TASK INSTRUCTIONS ->
Across the records that follow, give the number of lines containing the word "play" and nothing else.

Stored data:
____

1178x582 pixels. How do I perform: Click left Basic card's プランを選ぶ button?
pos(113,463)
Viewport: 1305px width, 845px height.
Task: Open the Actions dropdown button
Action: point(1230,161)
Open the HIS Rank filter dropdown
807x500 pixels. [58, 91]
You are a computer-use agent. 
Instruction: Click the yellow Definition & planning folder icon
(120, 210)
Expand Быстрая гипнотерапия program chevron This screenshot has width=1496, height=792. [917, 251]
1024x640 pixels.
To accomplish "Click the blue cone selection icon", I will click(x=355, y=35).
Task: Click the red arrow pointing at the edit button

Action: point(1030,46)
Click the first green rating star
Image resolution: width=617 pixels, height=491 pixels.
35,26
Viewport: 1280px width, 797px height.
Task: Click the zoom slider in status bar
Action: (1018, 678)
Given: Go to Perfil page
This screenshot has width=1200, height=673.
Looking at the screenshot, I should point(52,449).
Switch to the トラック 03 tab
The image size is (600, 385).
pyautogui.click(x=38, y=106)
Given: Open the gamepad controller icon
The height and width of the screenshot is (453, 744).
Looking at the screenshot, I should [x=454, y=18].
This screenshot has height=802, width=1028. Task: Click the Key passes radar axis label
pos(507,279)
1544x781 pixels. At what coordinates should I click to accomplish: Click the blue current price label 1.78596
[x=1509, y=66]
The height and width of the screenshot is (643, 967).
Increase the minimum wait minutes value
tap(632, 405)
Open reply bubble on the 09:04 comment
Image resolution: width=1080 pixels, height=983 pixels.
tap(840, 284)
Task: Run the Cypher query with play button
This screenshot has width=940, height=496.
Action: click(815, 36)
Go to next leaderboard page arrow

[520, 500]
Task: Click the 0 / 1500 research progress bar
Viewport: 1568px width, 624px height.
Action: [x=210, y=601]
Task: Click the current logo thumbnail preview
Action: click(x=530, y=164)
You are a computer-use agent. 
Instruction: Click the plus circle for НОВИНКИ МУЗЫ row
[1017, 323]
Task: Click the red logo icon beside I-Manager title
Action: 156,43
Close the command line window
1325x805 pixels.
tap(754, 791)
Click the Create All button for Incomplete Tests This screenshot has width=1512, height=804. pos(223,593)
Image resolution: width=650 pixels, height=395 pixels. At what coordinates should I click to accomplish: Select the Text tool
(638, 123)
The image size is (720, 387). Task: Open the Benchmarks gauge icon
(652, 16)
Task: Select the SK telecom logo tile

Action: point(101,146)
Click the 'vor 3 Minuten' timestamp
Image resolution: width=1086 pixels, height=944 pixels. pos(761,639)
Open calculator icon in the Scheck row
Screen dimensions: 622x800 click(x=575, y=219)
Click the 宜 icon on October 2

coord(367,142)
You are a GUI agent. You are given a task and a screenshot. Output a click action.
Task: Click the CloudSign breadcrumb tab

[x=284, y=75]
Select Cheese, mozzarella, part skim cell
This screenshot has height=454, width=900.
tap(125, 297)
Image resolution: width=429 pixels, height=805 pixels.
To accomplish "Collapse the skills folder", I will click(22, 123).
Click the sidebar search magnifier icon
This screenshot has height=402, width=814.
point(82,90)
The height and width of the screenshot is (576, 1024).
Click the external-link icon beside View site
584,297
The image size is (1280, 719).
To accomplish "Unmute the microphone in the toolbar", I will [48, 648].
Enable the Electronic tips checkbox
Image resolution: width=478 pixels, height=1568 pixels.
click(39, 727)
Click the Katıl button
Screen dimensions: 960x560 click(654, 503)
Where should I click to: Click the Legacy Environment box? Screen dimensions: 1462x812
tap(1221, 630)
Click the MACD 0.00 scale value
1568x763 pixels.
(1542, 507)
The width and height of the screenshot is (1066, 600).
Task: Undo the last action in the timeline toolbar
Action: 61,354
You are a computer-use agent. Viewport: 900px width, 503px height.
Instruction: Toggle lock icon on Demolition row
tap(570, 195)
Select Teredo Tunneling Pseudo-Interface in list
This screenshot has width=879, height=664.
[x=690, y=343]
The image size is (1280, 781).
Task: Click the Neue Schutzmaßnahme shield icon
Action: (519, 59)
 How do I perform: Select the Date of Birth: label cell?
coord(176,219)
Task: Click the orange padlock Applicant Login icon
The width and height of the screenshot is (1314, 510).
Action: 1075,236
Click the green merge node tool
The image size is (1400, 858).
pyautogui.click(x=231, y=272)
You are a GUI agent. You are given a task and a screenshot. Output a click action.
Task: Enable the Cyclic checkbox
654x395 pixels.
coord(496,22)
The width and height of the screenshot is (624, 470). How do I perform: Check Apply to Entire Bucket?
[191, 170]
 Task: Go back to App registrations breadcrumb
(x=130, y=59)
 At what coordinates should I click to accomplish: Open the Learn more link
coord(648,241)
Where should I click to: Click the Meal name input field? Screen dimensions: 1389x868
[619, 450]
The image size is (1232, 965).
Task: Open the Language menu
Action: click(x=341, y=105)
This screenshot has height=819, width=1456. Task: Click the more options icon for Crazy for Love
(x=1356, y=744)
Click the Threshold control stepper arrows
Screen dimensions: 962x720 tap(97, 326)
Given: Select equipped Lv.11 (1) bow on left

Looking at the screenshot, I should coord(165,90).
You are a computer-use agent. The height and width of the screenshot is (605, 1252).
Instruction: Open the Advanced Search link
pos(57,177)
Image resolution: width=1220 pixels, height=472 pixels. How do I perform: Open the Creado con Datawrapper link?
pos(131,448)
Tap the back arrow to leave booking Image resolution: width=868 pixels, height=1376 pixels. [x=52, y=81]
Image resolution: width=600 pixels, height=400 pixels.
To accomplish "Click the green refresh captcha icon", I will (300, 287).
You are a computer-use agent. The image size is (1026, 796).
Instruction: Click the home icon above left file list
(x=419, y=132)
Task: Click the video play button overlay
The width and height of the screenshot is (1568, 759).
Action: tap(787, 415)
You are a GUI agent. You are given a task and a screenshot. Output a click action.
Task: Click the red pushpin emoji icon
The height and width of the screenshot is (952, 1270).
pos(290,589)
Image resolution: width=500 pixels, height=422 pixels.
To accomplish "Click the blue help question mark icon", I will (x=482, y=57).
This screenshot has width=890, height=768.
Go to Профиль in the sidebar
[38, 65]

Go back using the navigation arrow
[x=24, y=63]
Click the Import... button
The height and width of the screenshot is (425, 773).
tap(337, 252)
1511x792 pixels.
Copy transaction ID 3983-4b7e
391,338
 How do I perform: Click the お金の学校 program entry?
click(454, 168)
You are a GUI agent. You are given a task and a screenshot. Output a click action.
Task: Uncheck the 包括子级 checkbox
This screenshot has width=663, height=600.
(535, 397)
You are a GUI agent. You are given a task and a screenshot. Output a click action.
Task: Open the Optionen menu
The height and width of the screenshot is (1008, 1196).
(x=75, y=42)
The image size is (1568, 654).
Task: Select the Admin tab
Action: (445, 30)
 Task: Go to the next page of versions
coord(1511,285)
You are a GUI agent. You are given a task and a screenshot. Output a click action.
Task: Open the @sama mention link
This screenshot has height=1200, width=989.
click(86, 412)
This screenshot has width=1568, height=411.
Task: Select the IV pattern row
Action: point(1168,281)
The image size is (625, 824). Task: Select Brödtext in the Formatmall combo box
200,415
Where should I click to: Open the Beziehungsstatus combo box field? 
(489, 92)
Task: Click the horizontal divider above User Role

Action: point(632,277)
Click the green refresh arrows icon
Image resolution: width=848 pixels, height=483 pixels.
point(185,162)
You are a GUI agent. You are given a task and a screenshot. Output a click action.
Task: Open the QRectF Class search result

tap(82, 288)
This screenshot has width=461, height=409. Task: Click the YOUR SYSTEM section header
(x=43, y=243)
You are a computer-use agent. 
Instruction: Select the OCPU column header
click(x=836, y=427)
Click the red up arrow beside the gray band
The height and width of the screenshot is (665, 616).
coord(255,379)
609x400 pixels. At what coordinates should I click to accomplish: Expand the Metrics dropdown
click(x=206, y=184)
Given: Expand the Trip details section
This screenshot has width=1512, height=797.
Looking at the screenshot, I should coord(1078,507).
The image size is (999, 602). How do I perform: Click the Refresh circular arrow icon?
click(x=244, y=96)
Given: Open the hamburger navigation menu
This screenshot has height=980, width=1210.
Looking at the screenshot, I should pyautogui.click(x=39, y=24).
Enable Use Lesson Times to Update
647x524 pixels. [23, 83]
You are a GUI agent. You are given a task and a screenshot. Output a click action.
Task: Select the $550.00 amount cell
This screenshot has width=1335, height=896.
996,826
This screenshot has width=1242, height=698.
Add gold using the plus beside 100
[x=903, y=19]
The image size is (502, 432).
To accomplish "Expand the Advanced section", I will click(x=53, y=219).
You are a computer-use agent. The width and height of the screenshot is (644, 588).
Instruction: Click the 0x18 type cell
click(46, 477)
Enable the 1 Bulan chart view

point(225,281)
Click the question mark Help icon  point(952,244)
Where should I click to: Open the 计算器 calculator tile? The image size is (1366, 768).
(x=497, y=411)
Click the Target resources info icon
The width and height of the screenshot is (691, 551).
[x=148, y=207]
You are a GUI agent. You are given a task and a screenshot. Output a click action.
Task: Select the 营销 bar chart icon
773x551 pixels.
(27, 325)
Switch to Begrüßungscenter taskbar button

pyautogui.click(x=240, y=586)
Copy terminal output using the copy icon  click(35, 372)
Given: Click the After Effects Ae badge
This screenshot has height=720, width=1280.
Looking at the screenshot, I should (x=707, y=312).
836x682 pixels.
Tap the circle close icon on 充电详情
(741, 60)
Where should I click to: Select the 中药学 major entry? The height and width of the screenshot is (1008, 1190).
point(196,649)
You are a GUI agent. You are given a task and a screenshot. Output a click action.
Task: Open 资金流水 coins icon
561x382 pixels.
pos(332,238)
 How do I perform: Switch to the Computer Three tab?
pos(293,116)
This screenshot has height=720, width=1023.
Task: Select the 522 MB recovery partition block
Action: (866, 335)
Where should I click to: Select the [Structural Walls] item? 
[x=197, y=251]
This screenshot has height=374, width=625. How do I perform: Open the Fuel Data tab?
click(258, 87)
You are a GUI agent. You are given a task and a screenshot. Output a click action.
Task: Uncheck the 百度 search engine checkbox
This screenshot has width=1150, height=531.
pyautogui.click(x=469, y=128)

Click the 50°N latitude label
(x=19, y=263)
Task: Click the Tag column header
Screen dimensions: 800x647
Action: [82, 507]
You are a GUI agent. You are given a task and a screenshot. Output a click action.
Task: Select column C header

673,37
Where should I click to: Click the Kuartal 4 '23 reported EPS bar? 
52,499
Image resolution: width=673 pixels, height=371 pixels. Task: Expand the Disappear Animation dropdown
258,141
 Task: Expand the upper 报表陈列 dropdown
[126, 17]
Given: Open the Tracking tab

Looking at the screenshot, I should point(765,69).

____

YOUR SOLUTION ->
2